Once the images are removed, repeat all of the entries exactly.
--------------------------------------------------
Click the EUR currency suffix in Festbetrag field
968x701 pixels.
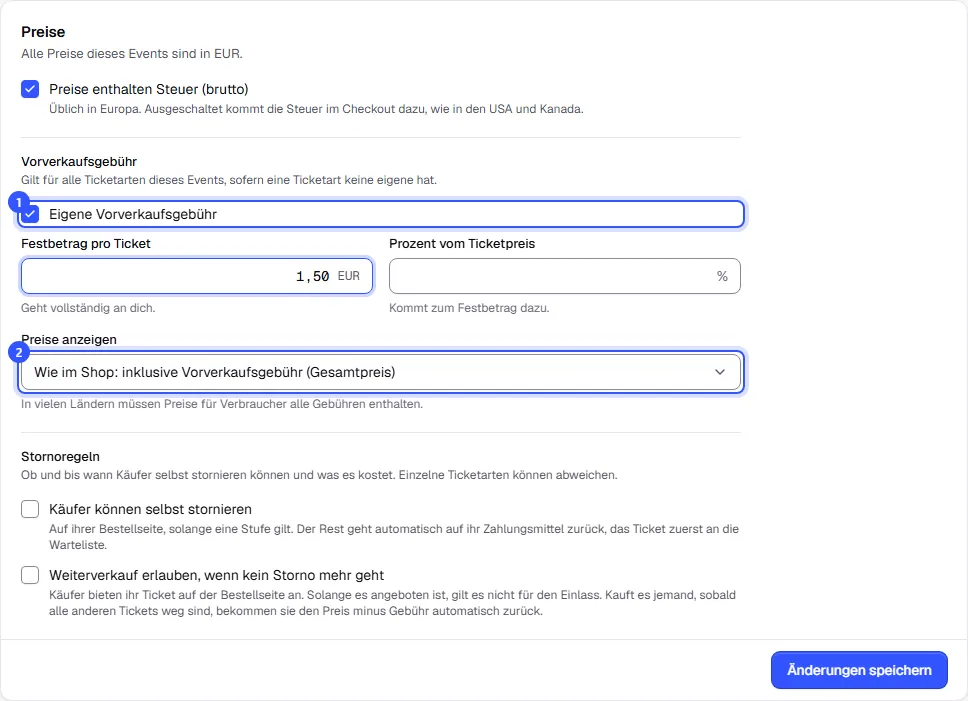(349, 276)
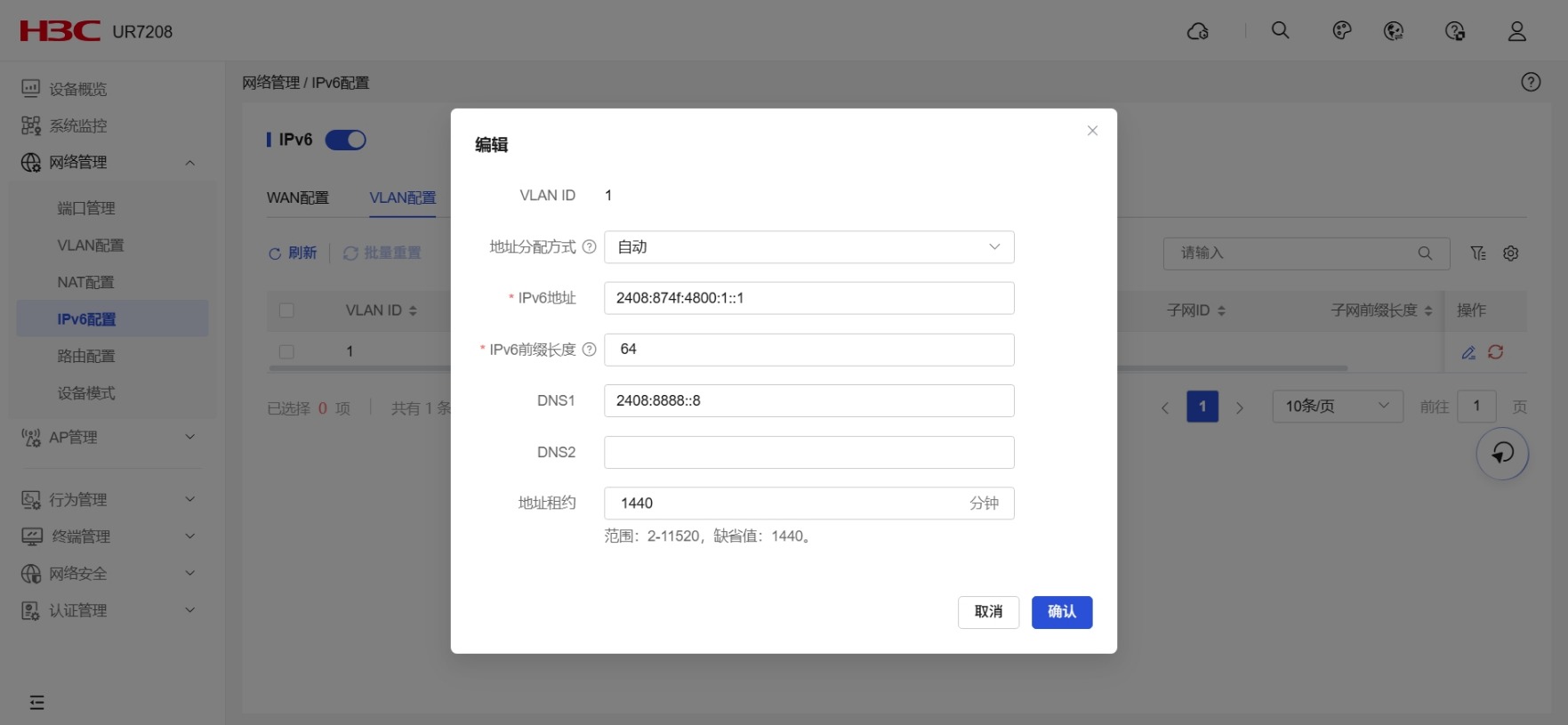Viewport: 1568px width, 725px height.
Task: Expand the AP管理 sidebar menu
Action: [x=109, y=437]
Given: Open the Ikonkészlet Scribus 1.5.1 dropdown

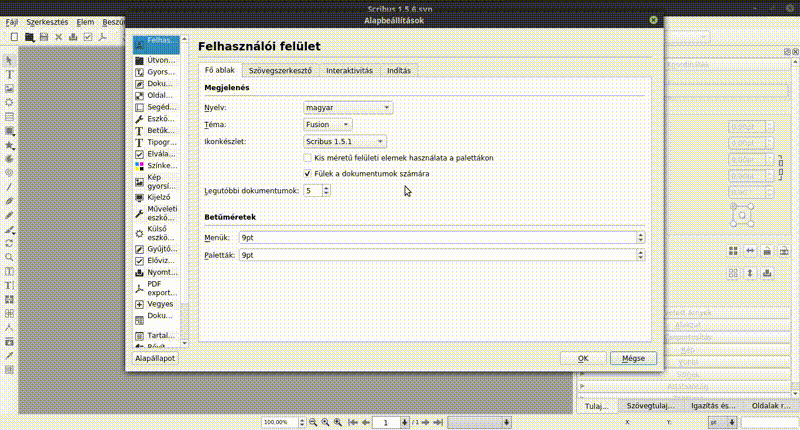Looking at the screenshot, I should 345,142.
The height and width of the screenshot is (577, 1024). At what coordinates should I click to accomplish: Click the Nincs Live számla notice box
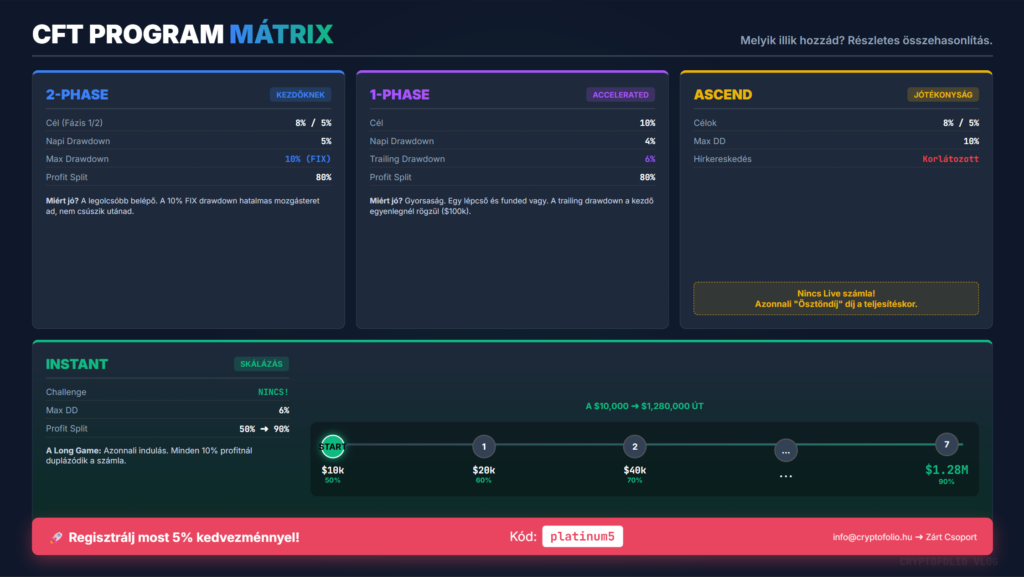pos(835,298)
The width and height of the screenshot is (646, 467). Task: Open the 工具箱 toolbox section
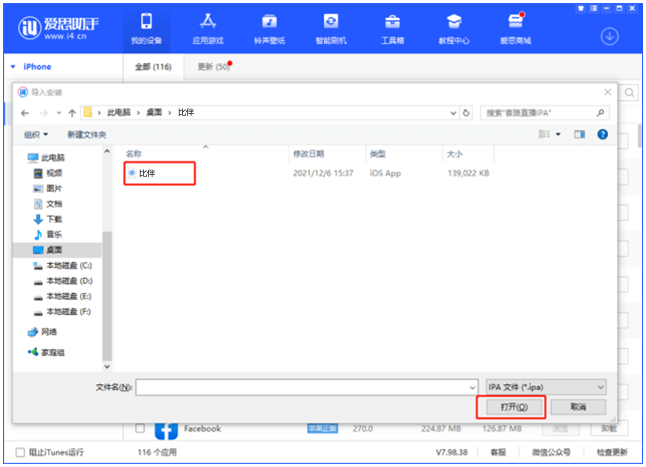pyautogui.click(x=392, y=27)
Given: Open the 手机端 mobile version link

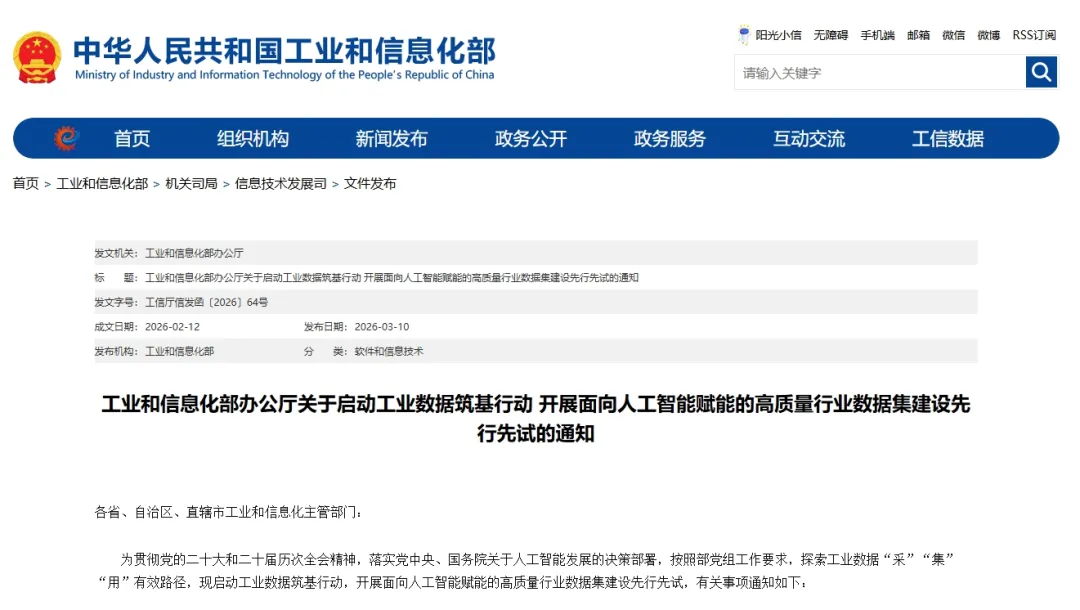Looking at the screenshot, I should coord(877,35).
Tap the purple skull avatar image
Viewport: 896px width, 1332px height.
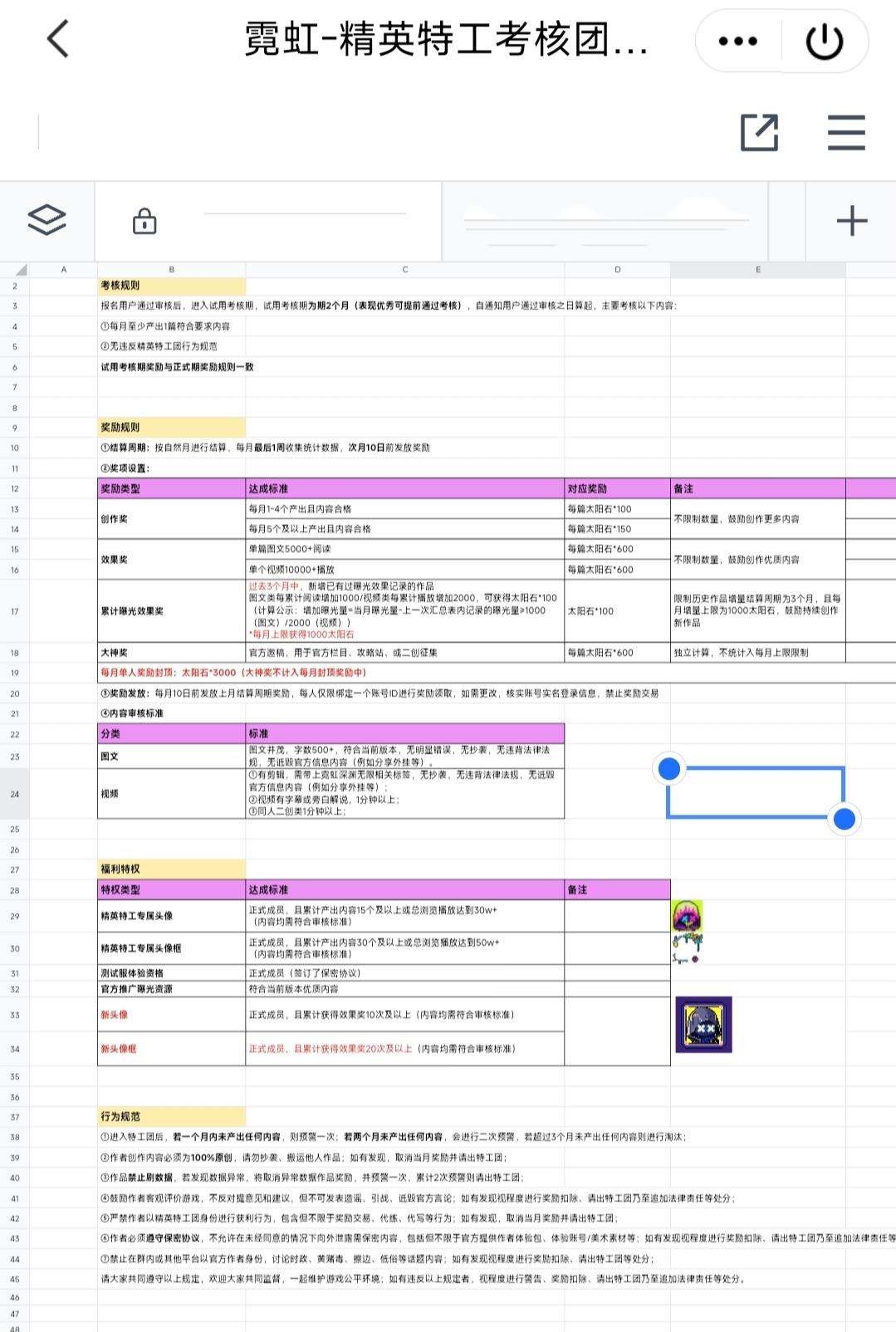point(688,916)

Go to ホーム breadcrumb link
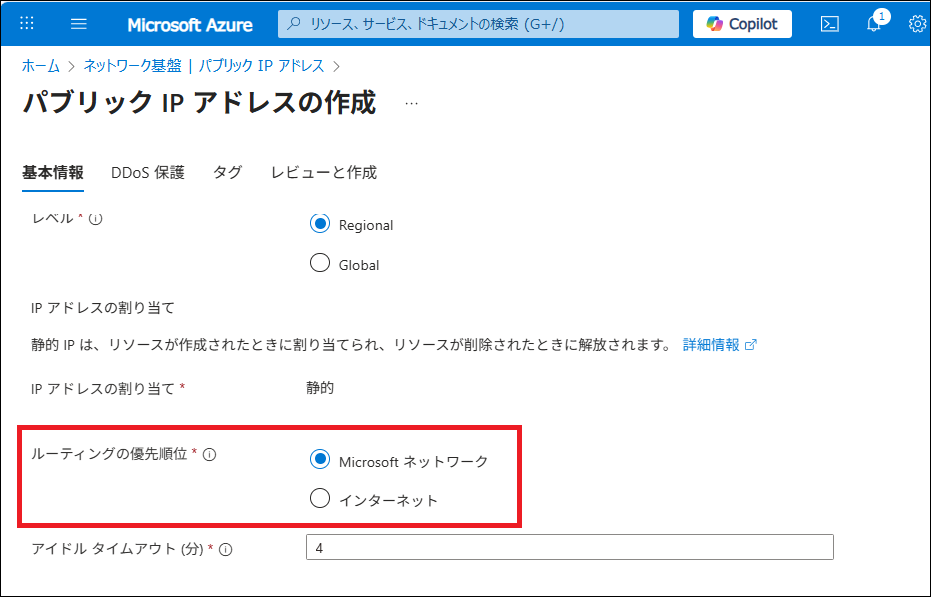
--------------------------------------------------
Result of this exercise
Click the EUR currency suffix in Festbetrag field
968x701 pixels.
(349, 276)
Viewport: 1568px width, 725px height.
Task: Expand the AP管理 sidebar menu
Action: [x=109, y=437]
Given: Open the Ikonkészlet Scribus 1.5.1 dropdown

Looking at the screenshot, I should 345,142.
The height and width of the screenshot is (577, 1024). At what coordinates should I click to accomplish: Click the Nincs Live számla notice box
pos(835,298)
The width and height of the screenshot is (646, 467). Task: Open the 工具箱 toolbox section
pyautogui.click(x=392, y=27)
Given: Open the 手机端 mobile version link

Looking at the screenshot, I should coord(877,35).
Tap the purple skull avatar image
Viewport: 896px width, 1332px height.
point(688,916)

Go to ホーム breadcrumb link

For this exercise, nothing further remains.